Selon l’auteur américain Charles Bowden, un observateur aguerri du commerce de la drogue, il y a deux manières de devenir fou au Mexique. La première consiste à croire que la violence est le résultat d’une guerre entre les cartels, la seconde consiste à croire qu’il est possible de comprendre les motifs derrière chacun des assassinats.

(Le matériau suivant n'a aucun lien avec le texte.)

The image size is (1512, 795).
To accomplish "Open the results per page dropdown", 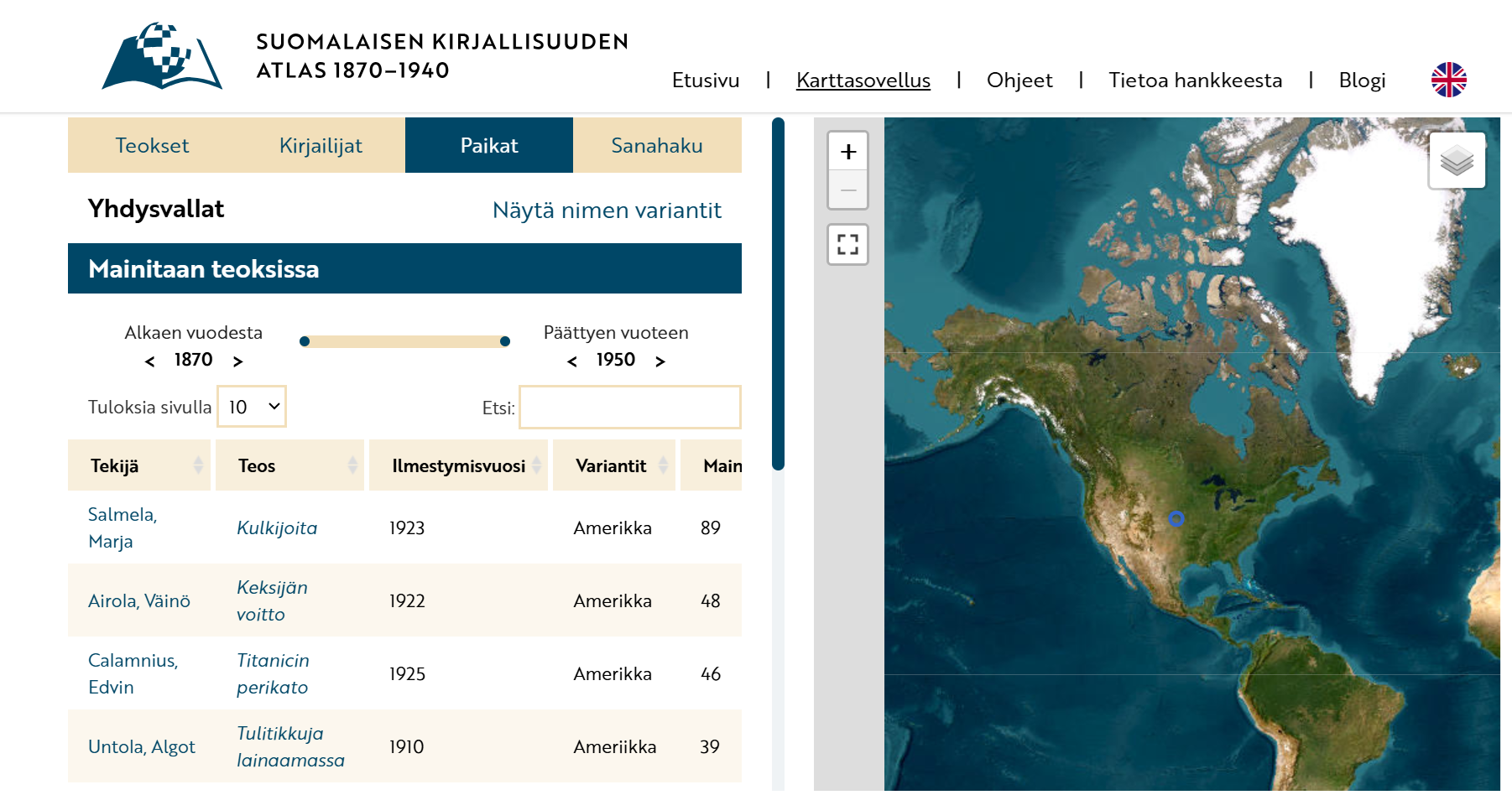I will click(x=252, y=407).
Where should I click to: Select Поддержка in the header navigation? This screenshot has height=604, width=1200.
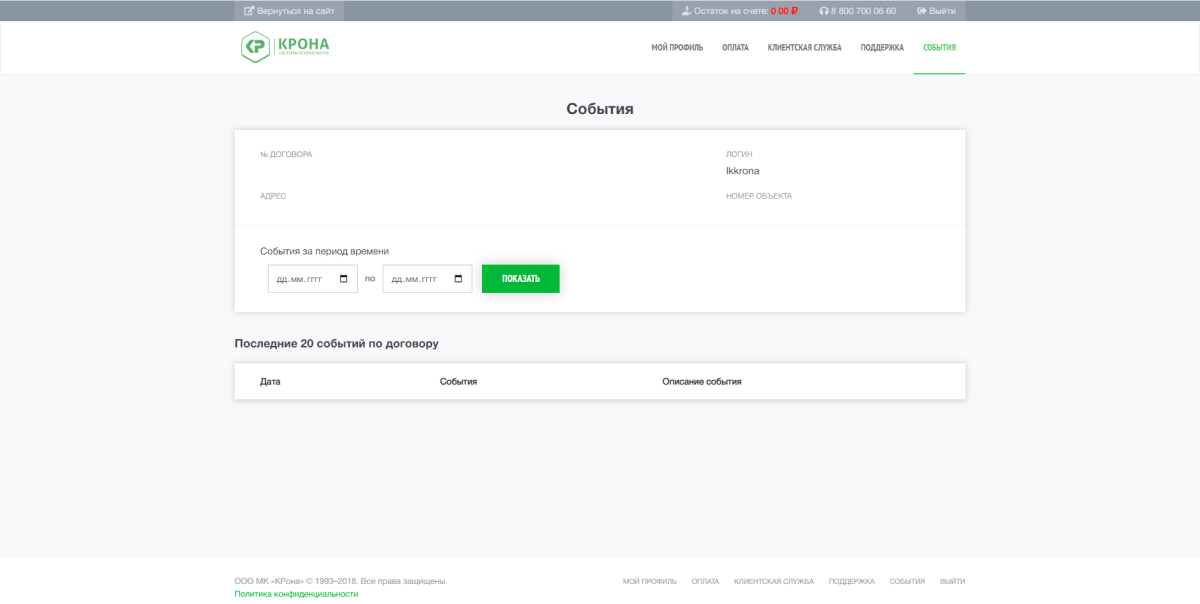coord(882,47)
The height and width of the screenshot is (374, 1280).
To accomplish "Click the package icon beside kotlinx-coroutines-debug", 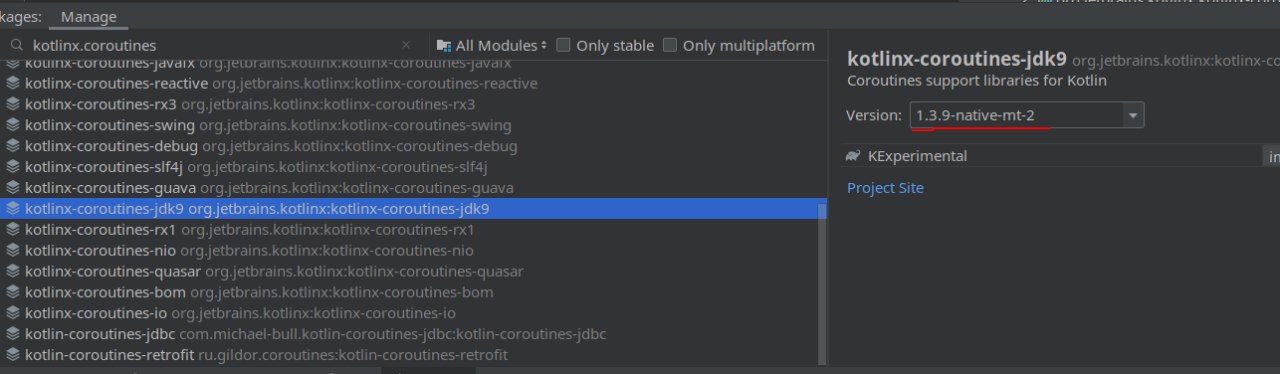I will point(12,146).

Un système rassurant, ironise Bowden dans son livre Murder City (Nation Books, 2010). «Personne ne sait vraiment qui sont les méchants... Jusqu’à ce qu’ils soient tués, et une fois qu’ils sont tués, alors tout le monde sait qu’ils sont de mauvaises gens parce que les bonnes gens n’ont rien à craindre.»
La vidéo roule depuis un moment et l’interrogatoire est terminé. Les sicarios se dirigent vers leur victime et l’encerclent. Un homme est attaché à une chaise, ses yeux sont couverts de ruban adhésif, mais il peut tout de même voir. Il sait ce qui s’en vient.
— Qu’est-ce que vous allez faire, señor? demande-t-il, la voix tremblante.
— De aquí, tu te vas [Tu t’en vas d’ici], dit la voix de l’interrogateur.
— Non, señor. Ne faites pas ça.
Federico Barahona est un journaliste indépendant et un photographe. Il est rédacteur en chef adjoint du magazine Sneeze. Il détient une maitrise en création littéraire de l’Université de la Colombie-Britannique.
Geneviève Lapointe est doctorante en sociologie à l’Université Laval. Elle vit présentement à Québec. Ses intérêts de recherche portent principalement sur le nationalisme, l’immigration et l’identité.